407398 energy-series-dataset.html
 23461 energy-series-dataset.htmlbr
 31308 energy-series-dataset.htmlgz

(Indeed uncompressed transfers seem mainly to be Akkoma Fediverse bots and some Pleroma...)

In at number 16 is ~60MB is ~5000 polls of the podcast RSS file.

gCO2perkWh In at number 22 is ~45MB is ~3200 downloads of the banner image that goes in automated grid-intensity posts to Mastodon. So I have made as tight a .webp version as I can, a bit lossy, and smaller than the previous 8006 bytes.
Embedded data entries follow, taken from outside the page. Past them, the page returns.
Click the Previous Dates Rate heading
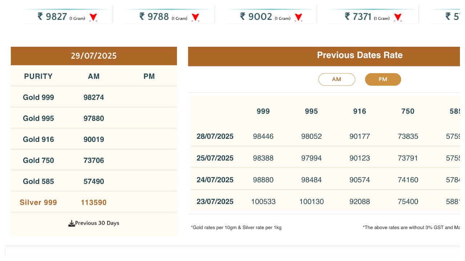Image resolution: width=465 pixels, height=261 pixels. (360, 55)
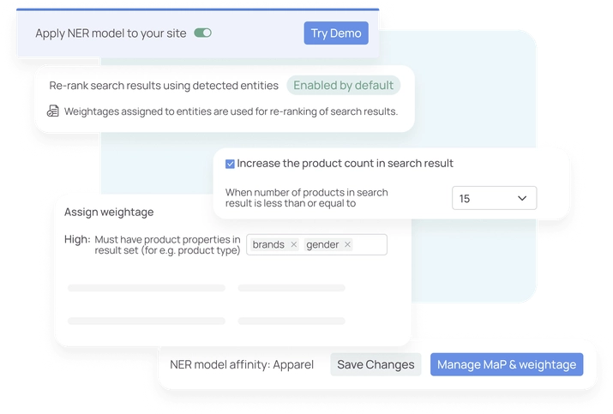The image size is (613, 414).
Task: Click the empty space in the product properties tag field
Action: click(x=370, y=244)
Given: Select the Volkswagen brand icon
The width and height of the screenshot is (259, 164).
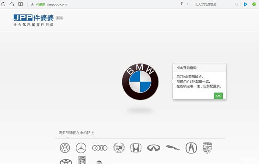Looking at the screenshot, I should pyautogui.click(x=65, y=148).
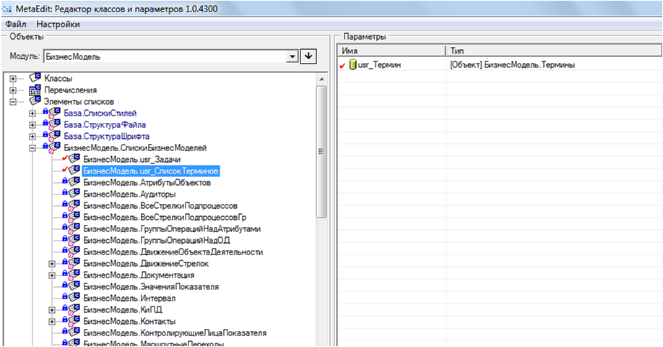Viewport: 663px width, 347px height.
Task: Click the Элементы списков node icon
Action: [35, 101]
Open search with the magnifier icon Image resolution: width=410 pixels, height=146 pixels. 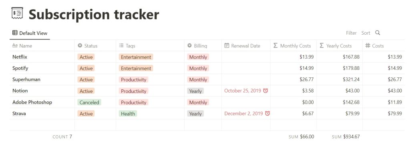tap(378, 33)
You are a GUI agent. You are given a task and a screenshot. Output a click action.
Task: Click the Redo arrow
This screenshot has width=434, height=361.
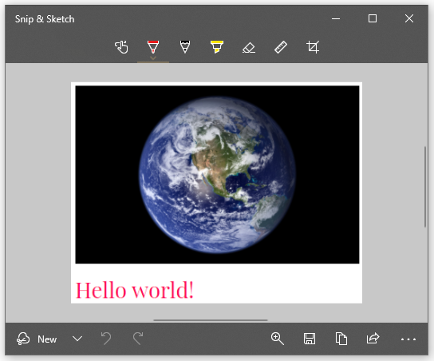[x=138, y=339]
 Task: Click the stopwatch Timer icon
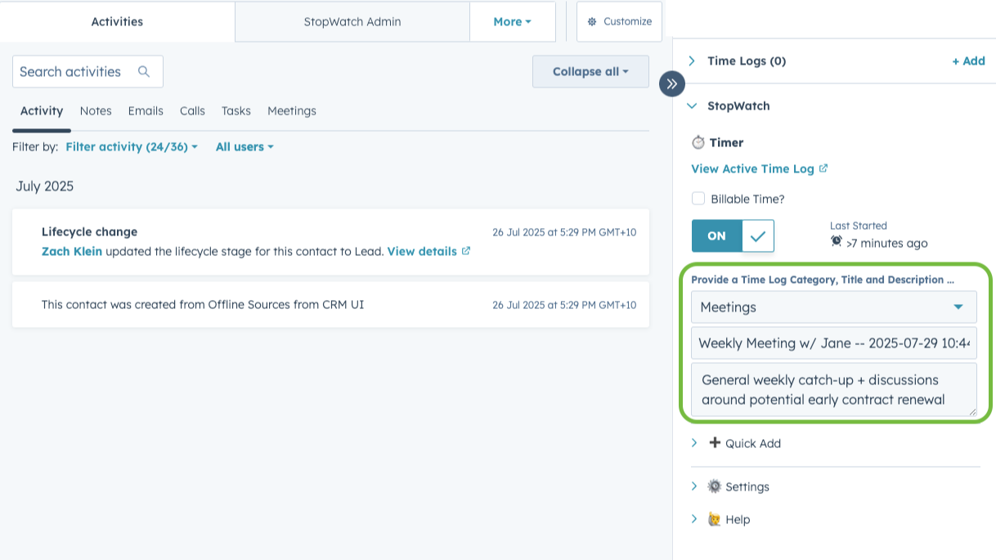coord(698,142)
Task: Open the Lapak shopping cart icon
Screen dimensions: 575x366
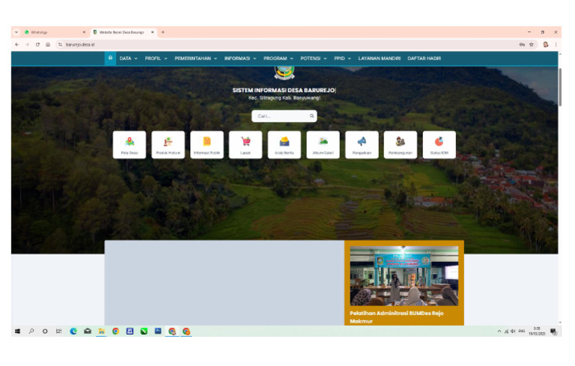Action: (x=246, y=144)
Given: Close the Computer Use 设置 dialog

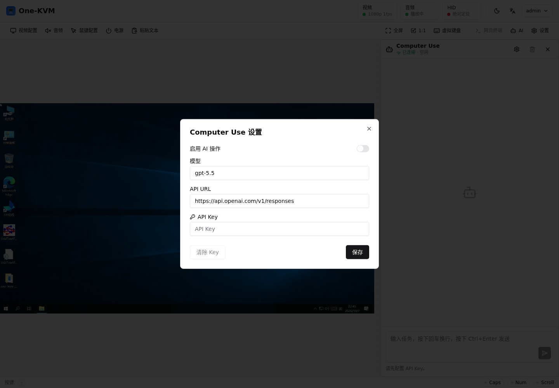Looking at the screenshot, I should pyautogui.click(x=369, y=129).

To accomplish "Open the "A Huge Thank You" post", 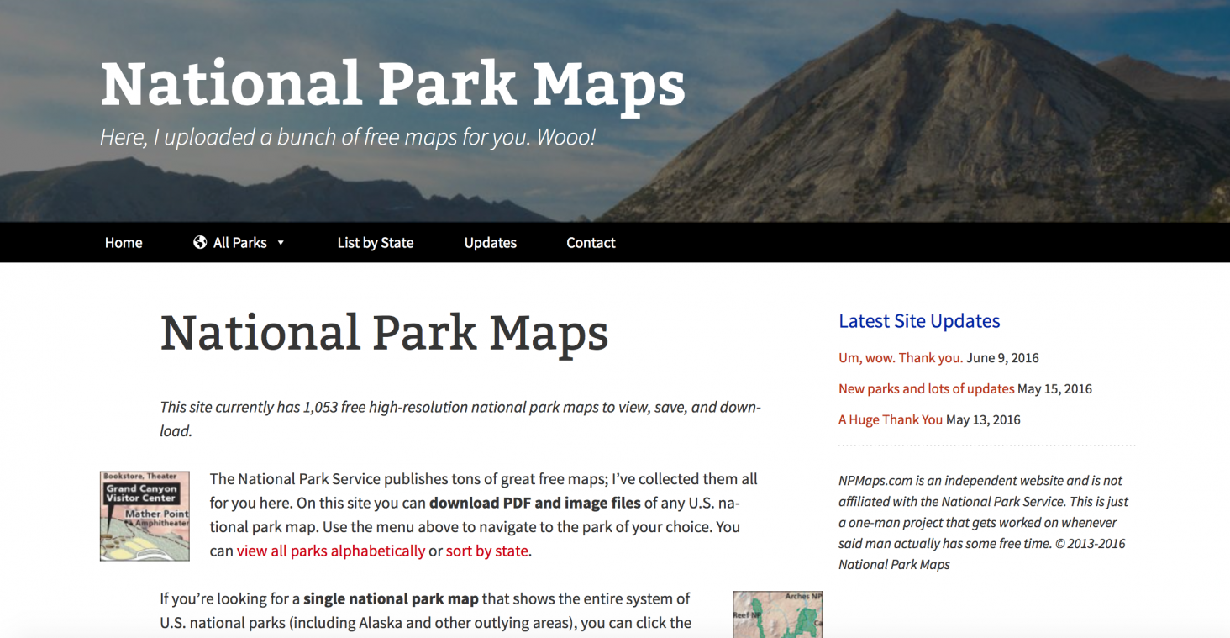I will click(x=891, y=419).
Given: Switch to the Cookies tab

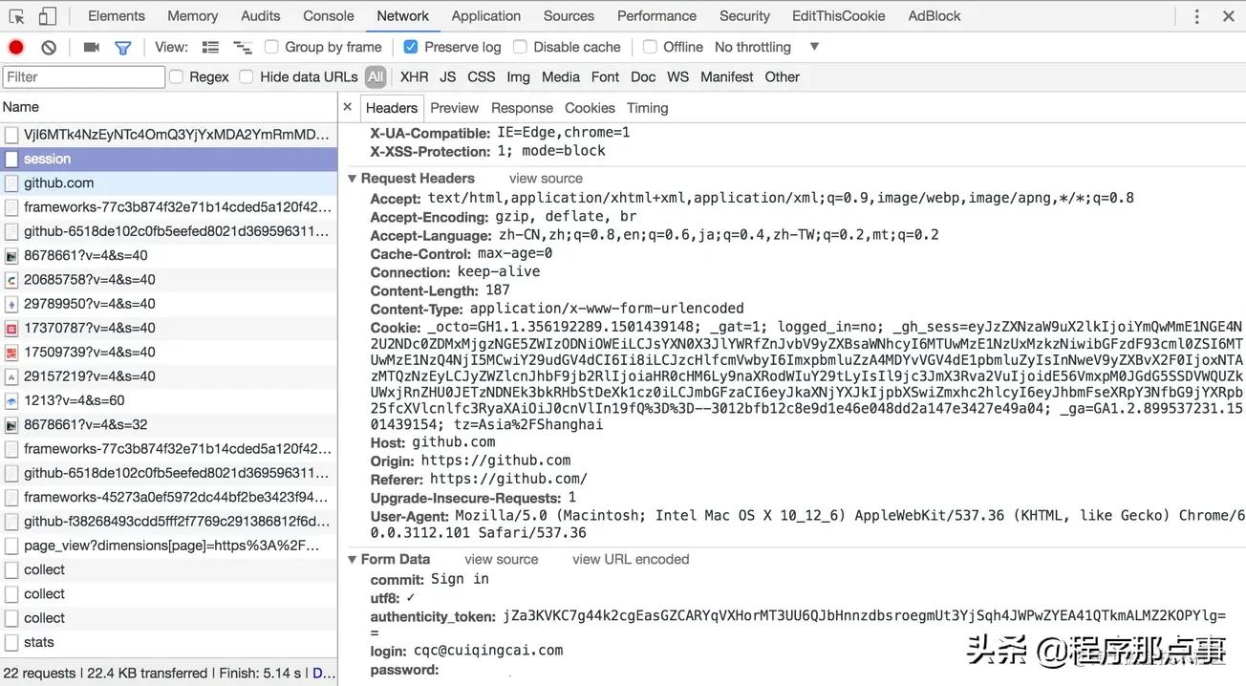Looking at the screenshot, I should pos(590,108).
This should save bandwidth for browsers, but possibly not for the Fediverse bots fetching the original.

cwebp -v -m 6 -near_lossless 1 img/grid-demand-curves/gCO2perkWh-1.png -o img/grid-demand-curves/gCO2perkWh-1.png.webp
8845 img/grid-demand-curves/gCO2perkWh-1.png
4522 img/grid-demand-curves/gCO2perkWh-1.png.webp

I did another round of byte squeezing, the .png again with TinyPNG and zopflipng -m -m -m, and re-created the .webp:

7535 img/grid-demand-curves/gCO2perkWh-1.png
4478 img/grid-demand-curves/gCO2perkWh-1.png.webp

In other news

While messing around I found that I had left some bytes on the table elsewhere:

% ls -al img/tools-800w-JA.jpg*
31421 img/tools-800w-JA.jpg
11321 img/tools-800w-JA.jpg.avif
 1708 img/tools-800w-JA.jpg.avifL
20021 img/tools-800w-JA.jpg.jxl
 5104 img/tools-800w-JA.jpg.jxlL
10791 img/tools-800w-JA.jpgL
  145 img/tools-800w-JA.jpg.txt
24608 img/tools-800w-JA.jpg.webp
 3844 img/tools-800w-JA.jpg.webpL
% script/lossless_JPEG_compress img/tools-800w-JA.jpg
INFO: file 31421 shrunk to 31415 (non-progressive) img/tools-800w-JA.jpg
INFO: file 31421 shrunk to 30661 (semi-progressive) img/tools-800w-JA.jpg

A ~2.5% lossless saving on a common hero image... (The .jpgL had a little bit of fat in it also.)

IPTables to the rescue

While trying to do some of that optimisation, my logs were being sullied by several bogus repeated requests per second from a UAE data centre IP, which I blocked entirely in iptables.

2023-09-02: Crashy Server

For some reason sencha is now crashing every few days.

One crash while capturing monthly data archives, just after revision 53008, lost one of the less important monthly data sets (CPU temperature data/RPi/cputemp/202308.log), and got the SVN client side in a severe tangle that it took some hours to undo.

We will never talk about revisions 53009 to 53012 again, OK?

Things were largely sorted by revision 53019, though some clean-up is still needed of log files damaged during the crash.

(Corruption clean-up in aisle 53038...)

Maybe time for a server upgrade to a much newer kernel?